Here are some of the key learnings I took from the day:

Your mission statement is your most valuable resource.
Your mission statement is a management tool, a staff motivator, a volunteer recruiter and a fund raiser. Brinckerhoff focuses on two simple rules:

  1. Rule #1: Mission, mission, mission
    • more mission
    • better mission
    • capacity to do more mission
  2. Rule #2: No money, no mission.
    • He asked us to write down the words: Cash = O2. Without money to do your work, you can't operate. Our organizations are mission-based businesses. People do not simply "give us" money. When they make a donation to our organization, they are making a decision to purchase services for people they'll never meet.

Easy problems get solved - tough problems get left to charities.
Brinckerhoff asked how many of us had short-term missions. Nobody raised their hands. He then asked why we plan short-term? Why do we think we can live hand to mouth? Having no money is not good for the long-term survival of our organizations. In order to deliver our missions, we need to be as profitable as we can be.

In addition, Brinckerhoff questioned the expectation that we run lean operations with low administrative costs.

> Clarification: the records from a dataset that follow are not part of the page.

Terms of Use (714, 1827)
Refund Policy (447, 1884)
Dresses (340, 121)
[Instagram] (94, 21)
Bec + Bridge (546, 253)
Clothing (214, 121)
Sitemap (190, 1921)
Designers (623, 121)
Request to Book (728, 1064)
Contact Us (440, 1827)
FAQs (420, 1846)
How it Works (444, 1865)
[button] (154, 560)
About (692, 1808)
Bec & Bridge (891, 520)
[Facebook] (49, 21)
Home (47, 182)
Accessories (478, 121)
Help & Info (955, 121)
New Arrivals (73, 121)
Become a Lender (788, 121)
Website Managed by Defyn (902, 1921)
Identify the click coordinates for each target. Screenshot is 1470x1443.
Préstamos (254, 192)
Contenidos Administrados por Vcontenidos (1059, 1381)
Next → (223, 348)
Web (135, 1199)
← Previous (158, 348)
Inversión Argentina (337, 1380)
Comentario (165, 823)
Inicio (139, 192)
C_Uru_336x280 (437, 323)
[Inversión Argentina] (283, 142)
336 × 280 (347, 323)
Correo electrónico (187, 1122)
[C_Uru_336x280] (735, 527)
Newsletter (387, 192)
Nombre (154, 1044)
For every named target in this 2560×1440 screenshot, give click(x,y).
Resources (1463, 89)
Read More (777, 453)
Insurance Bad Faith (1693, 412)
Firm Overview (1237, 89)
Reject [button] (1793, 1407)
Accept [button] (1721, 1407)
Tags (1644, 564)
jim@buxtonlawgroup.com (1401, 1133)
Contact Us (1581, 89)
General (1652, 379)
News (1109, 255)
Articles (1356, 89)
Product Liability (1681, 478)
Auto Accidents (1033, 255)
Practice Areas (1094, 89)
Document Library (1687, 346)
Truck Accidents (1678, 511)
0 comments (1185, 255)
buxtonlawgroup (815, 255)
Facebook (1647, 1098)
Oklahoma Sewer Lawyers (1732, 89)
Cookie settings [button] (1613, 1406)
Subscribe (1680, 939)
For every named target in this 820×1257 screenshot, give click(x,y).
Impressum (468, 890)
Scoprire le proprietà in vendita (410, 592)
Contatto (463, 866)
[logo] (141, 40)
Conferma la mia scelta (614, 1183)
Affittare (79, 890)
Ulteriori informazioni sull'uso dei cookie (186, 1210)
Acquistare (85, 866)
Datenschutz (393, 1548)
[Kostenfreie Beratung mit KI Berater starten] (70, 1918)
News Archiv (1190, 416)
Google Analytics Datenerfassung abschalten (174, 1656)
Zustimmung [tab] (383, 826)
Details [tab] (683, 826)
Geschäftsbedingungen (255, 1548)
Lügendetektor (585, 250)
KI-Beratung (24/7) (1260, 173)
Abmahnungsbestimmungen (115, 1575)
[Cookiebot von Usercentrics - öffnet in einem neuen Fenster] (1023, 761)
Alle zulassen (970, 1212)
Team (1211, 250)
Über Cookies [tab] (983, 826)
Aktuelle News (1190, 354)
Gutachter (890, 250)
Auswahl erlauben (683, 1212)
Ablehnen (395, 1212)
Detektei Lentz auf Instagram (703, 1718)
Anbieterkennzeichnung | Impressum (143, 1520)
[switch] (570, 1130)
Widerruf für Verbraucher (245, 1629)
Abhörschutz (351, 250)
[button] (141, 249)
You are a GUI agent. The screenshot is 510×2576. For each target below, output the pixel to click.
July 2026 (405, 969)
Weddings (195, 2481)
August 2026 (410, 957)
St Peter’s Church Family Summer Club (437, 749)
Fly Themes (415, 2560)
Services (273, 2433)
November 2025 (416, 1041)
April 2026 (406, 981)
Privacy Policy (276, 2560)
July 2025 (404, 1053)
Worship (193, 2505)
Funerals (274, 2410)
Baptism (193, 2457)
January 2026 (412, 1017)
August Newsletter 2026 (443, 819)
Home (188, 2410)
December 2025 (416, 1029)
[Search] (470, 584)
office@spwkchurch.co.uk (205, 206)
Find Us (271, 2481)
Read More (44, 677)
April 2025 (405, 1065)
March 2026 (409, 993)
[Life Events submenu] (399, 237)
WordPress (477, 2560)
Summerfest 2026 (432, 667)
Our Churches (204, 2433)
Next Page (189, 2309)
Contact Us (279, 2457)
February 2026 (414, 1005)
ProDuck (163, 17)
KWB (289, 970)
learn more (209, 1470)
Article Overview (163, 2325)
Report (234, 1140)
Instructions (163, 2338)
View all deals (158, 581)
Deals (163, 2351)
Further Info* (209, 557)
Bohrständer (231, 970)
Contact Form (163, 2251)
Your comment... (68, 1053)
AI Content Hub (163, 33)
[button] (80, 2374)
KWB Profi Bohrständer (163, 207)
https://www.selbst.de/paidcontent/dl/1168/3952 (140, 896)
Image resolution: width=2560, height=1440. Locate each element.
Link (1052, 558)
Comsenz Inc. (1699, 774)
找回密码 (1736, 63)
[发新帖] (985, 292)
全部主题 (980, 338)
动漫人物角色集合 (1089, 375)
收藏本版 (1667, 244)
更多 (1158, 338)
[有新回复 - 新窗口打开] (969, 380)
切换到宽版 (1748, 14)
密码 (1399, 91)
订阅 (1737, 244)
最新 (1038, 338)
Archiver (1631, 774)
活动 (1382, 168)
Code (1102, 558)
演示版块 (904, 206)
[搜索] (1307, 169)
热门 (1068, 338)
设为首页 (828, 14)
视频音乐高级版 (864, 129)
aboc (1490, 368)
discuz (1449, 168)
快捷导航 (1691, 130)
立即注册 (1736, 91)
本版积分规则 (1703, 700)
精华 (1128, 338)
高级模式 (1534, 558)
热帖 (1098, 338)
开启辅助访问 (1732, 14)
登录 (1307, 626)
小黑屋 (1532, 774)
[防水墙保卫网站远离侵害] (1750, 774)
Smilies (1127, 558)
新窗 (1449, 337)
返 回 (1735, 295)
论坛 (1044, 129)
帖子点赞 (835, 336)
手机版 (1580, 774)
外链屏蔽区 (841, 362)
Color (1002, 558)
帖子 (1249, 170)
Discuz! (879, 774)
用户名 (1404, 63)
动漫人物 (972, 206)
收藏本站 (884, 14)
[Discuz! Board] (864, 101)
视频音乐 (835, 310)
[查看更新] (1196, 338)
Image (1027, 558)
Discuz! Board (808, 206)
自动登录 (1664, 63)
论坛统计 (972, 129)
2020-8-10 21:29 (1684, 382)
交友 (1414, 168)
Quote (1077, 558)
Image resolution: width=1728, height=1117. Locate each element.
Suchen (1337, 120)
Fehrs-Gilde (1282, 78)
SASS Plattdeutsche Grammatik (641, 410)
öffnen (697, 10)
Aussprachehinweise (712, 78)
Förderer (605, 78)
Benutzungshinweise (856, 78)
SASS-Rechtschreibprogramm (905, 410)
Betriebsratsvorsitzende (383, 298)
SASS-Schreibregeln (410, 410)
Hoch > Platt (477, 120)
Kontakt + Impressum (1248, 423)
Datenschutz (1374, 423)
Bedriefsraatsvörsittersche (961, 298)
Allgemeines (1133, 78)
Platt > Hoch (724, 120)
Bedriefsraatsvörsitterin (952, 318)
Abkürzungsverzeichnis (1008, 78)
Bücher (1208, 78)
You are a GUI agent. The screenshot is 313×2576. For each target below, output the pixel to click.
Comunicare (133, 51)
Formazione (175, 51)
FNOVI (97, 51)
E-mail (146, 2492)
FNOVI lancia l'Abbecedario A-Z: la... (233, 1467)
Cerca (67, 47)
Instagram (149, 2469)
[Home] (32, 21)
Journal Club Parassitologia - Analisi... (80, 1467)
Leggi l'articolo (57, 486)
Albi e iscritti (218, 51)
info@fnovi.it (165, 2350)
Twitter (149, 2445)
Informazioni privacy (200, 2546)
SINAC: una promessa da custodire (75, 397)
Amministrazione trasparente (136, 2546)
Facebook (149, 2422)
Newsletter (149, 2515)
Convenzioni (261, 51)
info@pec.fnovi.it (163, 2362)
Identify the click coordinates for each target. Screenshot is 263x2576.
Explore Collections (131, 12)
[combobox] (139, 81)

He pointed out well respected businesses that have reputations for lean operations, such as FedEx and Southwest Airlines, have admin costs in the 30% range! This was a meaningful point in my world. At the organization I serve, our mission-based educational activities require a great deal of administrative support. The challenge remains in educating supporters about the connection between admin support and direct service. Brinckerhoff calls expenses "investments in the mission", and does not view administrative costs as a useful metric.

Focus on your core competence.
A focus on core competence allows an organization to stay focused on the mission rather than other activities. Brinckerhoff introduced the concept of ‘high or low mission outcome' and ‘high or low financial outcome.' If an event, program or activity at your organization has a high mission outcome, a low financial outcome may be acceptable. On the other hand, a low mission outcome means it is important to make money.

Set a sensible price for your services. If people value what you do, they'll pay you for it. Before assuming nobody wants to pay for X, Brinckerhoff recommends that we ask. And of course - for every financial decision we make, we must ask, "How much mission does it do?"

Financial statements always need to be read in context.
Brinckerhoff advocates that organizations be financially-empowered. In keeping with Rule #2; money in the bank gives you time to think and make better decisions. He recommended that organizations look at financial statements in context, and discussed related strategies such as trend data and comparative statements. He also suggested regularly gathering and considering non-financial indicators.

Controls set us free.
Policies for personnel, media, volunteers, disasters, succession, etc. are all recommended. Making governing documents available and accessible allows everyone connected with the organization to refer to them. These controls are intended to prevent problems and allow more freedom to manage rather than administer. The final piece of the day was a guideline for a process to develop controls.

In addition to the nuggets of wisdom, Brinckerhoff recommended several resources. By the end of the day, I had a lot of information upon which to reflect. I am looking forward to the new edition of Brinckerhoff's book, "Mission-Based Management: Leading your Not-for-Profit in the 21st Century", which is coming out soon.